Can Bad Science Be Good Evidence: Neuroscience, Lie-Detection, and Beyond

Frederick Schauer - University of Virginia Law School

Posted in , , , , , , , , , , ,

The possibility of using functional magnetic resonance imaging— fMRI, or “brain scans”—to detect deception in legal settings has generated great controversy and, indeed, widespread resistance.  Although neuroscience-based lie-detection appears to hold out the promise of improvements to existing methods of detecting deception, most academic neuroscientists have balked, insisting that the research is flawed science, containing weaknesses of (1) reliability (the degree of accuracy), (2) external validity (do laboratory results predict real-world outcomes?), and (3) construct validity (do studies test what they purport to test?).  These flaws are real, but although using neuroscience-based lie-detection in non-experimental legal settings may well be premature, the critics are mistaken in  believing that scientific standards should determine when this method—or any other science, for that matter—is appropriate for legal use.  Law and science have different goals, and the legal suitability of neuroscience-based lie-detection must, in the final analysis, depend on legal standards and criteria and not on the standards and criteria that determine what is (or what is not) good science.

The Existing Debate

Because courts in making factual determinations rely on witness accounts rather than on the direct investigation common in so many other fields, witness credibility has long been a central concern of the law.  These concerns are often about the misperception, misrecollection, hedging, fudging, bending, and slanting rampant in a system dominated by testimony from self-interested parties , but the law also worries about flat-out lying.   Because we have lost much of our faith in the oath to assure veracity, and because cross-examination is more effective in exposing liars on television than in real courtrooms, the legal system is constantly seeking better ways of determining who is lying and who is not.  Legal debates about lie-detection technology have existed since the 1920s, and, indeed, the long-enduring Frye test1 for determining the admissibility of expert testimony arose in the context of a rudimentary lie-detection device.  Although lie-detection technology has improved substantially over what it was when the D.C. Circuitdecided Frye in 1923, with few exceptions the law still prohibits the use of polygraphs, electroencephalography, periorbital spectrography, analysis of facial micro-expressions, and various other technologies, relying instead on the traditionally alleged ability of the technologically unaided judge and jury to determine when witnesses are lying and when they are telling the truth.
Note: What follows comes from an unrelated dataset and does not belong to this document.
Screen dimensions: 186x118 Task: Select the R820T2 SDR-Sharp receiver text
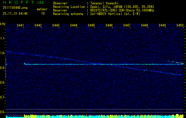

The terrain has changed considerably as a result of relatively recent claims that the techniques of modern neuroscience—especially fMRI—can identify deception more accurately than previous techniques.  Those who have made these claims support them with reference to a considerable quantum of experimental studies and published research.  But numerous neuroscientists have challenged these claims, arguing that the differences between experimental subjects and those offering actual evidence in court are so great as to create fatal problems of external validity.  Even more troubling, it is said, is that major problems of construct validity arise because an instructed lie in the laboratory is simply not a real lie at all.  In addition, much of the research has not been published in peer-reviewed journals, has been produced by financially interested scientists connected with commercial “truth verification” companies such as CEPHOS or No Lie MRI, and obscures significantly lower rates of reliability than the proponents of the technology have alleged.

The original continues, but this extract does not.